(DOCUMENT SEGMENT begins)
The Company adopted SFAS No. 121, "Accounting for the Impairment of
Long-Lived Assets to be Disposed Of," as of January 1, 1996, and such adoption
did not have a material impact on the Company's consolidated financial position
or results of operations.
PROPERTY, PLANT AND EQUIPMENT
Property, plant and equipment are stated at cost. The costs of ordinary
maintenance and repairs are charged to operations as incurred, while renewals
and betterments are capitalized. Capitalized interest was $162,000 and $ 264,000
in 1996 and 1997, respectively. Depreciation of property, plant and equipment is
computed based on the straight-line method over the following estimated useful
lives of the assets:
YEARS
-------------
Buildings and improvements 15 to 40
Furniture and fixtures 7 to 10
Machinery and equipment 5 to 10
Automobiles 5 to 7
INCOME TAXES
The Company files a consolidated U.S. federal income tax return. The Company
records deferred taxes for temporary differences between the tax basis and
financial reporting basis of assets and liabilities.
EARNINGS PER COMMON SHARE
In 1997, the Financial Accounting Standards Board issued Statement No. 128,
EARNINGS PER SHARE, which replaced the calculation of primary and fully diluted
earnings per share with basic and diluted earnings per share. Unlike primary
earnings per share, basic earnings per share excludes any dilutive effects of
options, warrants and convertible securities.
32
Diluted earnings per share is very similar to the previously reported fully
diluted earnings per share. All earnings per share amounts for all periods
presented have been restated to conform to the Statement 128 requirements.
FAIR VALUE OF FINANCIAL INSTRUMENTS
Management believes that carrying value approximates fair value for
cash and cash equivalents and marketable equity securities which are designated
as available-for-sale. Additionally, its floating rate Credit Facility
approximates its fair value. Management also believes that its redeemable
preferred stock is stated at fair value.
USE OF ESTIMATES
The preparation of financial statements in conformity with generally accepted
accounting principles requires management to make estimates and assumptions that
affect the reported amounts of assets and liabilities and disclosure of
contingent assets and liabilities at the date of the financial statements and
the reported amounts of revenues and expenses during the reporting period.
(DOCUMENT SEGMENT ends)
■ YOUR ASSIGNMENT: Extend the financial statement notes on accounting policies above, picking up right after their last sentence.
(DATASET EXCERPTS begins)
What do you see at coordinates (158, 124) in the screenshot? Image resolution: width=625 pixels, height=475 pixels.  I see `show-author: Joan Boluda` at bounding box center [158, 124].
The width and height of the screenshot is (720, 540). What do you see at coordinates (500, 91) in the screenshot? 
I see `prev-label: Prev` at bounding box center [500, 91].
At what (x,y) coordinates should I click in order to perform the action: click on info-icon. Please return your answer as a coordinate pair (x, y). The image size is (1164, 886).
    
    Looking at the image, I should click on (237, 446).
(DATASET EXCERPTS ends)
(DATASET EXCERPTS begins)
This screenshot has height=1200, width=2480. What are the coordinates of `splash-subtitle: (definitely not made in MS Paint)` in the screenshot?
(DATASET EXCERPTS ends)
(DATASET EXCERPTS begins)
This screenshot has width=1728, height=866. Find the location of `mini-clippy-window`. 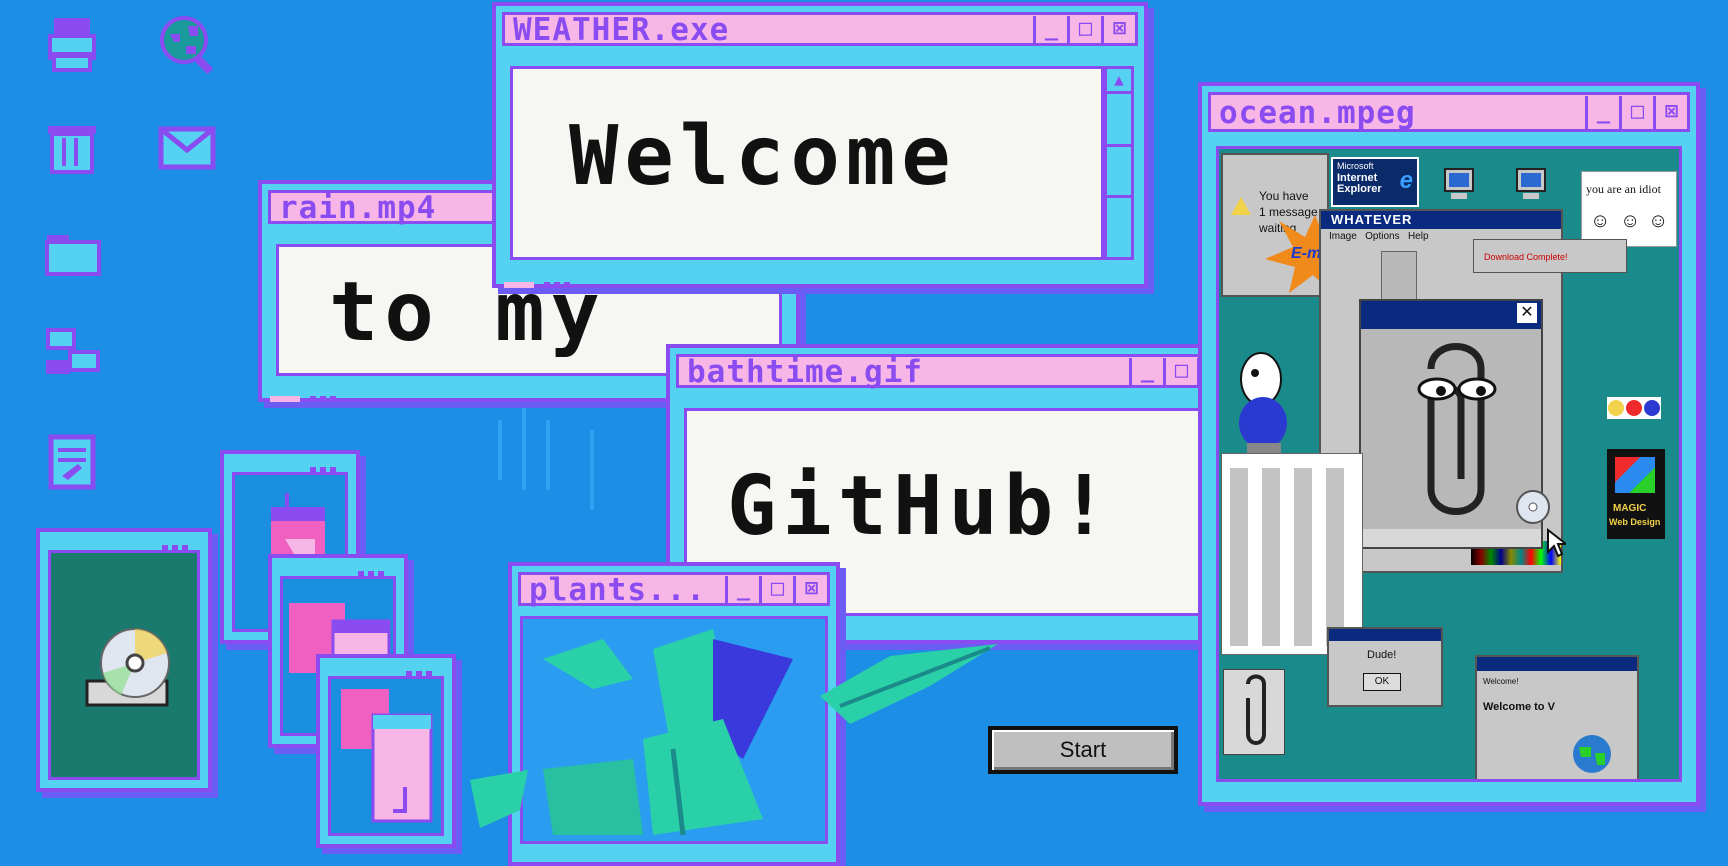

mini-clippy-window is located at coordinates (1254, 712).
(DATASET EXCERPTS ends)
■ RESPONSE TO THIS TASK:
Actual results could differ from those estimates.
BUSINESS SEGMENTS
In June 1997, the Financial Accounting Standards Board issued Statement No.
131 ("SFAS No. 131"), Disclosures About Segments of an Enterprise and Related
Information. SFAS 131, effective for years beginning after December 15, 1997,
requires segment information to be reported on a basis consistent with that used
internally for evaluating segment performance and deciding how to allocate
resources to segments. The Company will adopt SFAS No. 131 in 1998 and is
evaluating the way segment information is reported.
2. ACQUISITIONS:
During 1997, the Company acquired 44 funeral homes and 10 cemeteries through
the purchase of stock and assets. In 1996, the Company acquired 38 funeral homes
and 7 cemeteries through the purchase of stock and assets. These transactions
have been accounted for utilizing the purchase method of accounting, and the
results of operations of the acquired businesses have been included in the
results of the Company from the respective dates of acquisition.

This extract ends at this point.